# O QUE FAZER
[a] Passe para o inglês esta frase do texto sobre O Enigma de Outro Mundo: "Não é exagero dizer que parece até outro filme."
[b] Responda, com base no texto sobre O Enigma de Outro Mundo:
(i) De qual site é Rob Ager?
(ii) A que jogo se faz alusão no começo e no fim do filme?
(iii) Em que dia A Coisa, o prelúdio, estreia "por aqui"?

# DOCUMENTO

§

Para responder essa questão, é necessária nada menos que uma minuciosa análise forense, do tipo que nossos amigos Gil Grissom e Sara Sidle costumavam empreender em CSI: Investigação Criminal. A missão foi levada à ponta de faca pelo inglês Rob Ager, do site Collative Learning. Nos vídeos abaixo ele reconstitui, com uma visão sóbria e objetiva, todos os passos da "coisa", destrinchando seu M.O., a ordem das vítimas e até as metáforas escondidas na história. O resultado é estarrecedor.




Já assisti O Enigma de Outro Mundo vinte milhões, oitocentas mil, seiscentas e trinta e duas vezes desde os anos oitenta. Nunca percebi metade dos ganchos que o sr. Ager identificou aí (e que agora parecem tão absurdamente evidentes que só faltam me agarrar pelo pescoço). A honrosa exceção que me difere de um protozoário foi o link das chaves caindo das mãos de Windows com a sabotagem no estoque de sangue. Mas o take revelador no interior da base (culminando na porta aberta onde um certo personagem montava guarda) e a curiosíssima teoria das vestimentas me passaram batidos.

Isso sem contar a brilhante alusão ao jogo de xadrez que abre e fecha o filme. E que não deixa dúvidas. Agora aquele sorriso enigmático de MacReady no finalzinho ganha um significado inteiramente novo e faz todo o sentido do mundo.

Não é exagero dizer que parece até outro filme. O que é espetacular e me faz admirar ainda mais o trabalho de Carpenter, Lancaster e Kurt Russell. Mais ainda, me instigou a reassistir esse filmaço o quanto antes, agora munido com esse brinquedinho novo chamado conhecimento.

Ps I: mr. Ager tem a frustrante mania de vender dvd's com suas análises, dando a elas uma curta vida gratuita no YT. Então fica o aviso - os vídeos são altamente perecíveis.

Ps II: A Coisa, o prelúdio, estreia nessa sexta, lá fora. Por aqui, só no longínquo dia 2 de dezembro. Tomar no cu, hein Universal.

§

[Registros extraídos de uma coleção]
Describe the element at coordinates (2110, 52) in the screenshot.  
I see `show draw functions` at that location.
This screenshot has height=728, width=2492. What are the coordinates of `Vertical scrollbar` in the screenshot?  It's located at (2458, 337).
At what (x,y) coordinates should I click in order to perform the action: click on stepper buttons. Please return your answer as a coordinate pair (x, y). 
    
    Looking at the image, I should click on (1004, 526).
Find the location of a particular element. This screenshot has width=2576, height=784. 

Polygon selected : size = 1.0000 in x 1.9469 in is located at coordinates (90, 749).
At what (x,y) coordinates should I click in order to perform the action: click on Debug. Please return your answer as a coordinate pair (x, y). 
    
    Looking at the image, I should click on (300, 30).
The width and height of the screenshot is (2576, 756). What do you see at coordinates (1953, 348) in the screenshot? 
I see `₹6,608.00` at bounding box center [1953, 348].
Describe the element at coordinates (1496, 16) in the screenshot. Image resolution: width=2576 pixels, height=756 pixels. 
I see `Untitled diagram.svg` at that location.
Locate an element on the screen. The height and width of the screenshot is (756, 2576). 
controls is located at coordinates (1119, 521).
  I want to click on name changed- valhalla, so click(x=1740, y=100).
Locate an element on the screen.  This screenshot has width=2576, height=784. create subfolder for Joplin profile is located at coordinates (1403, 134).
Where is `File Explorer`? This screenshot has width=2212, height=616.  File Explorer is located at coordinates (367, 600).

§

# RESPOSTAS POR TAREFA
[a] It is no exaggeration to say that it even seems like a different film.

[b]
(i) Do site Collative Learning.
(ii) Ao jogo de xadrez.
(iii) No dia 2 de dezembro.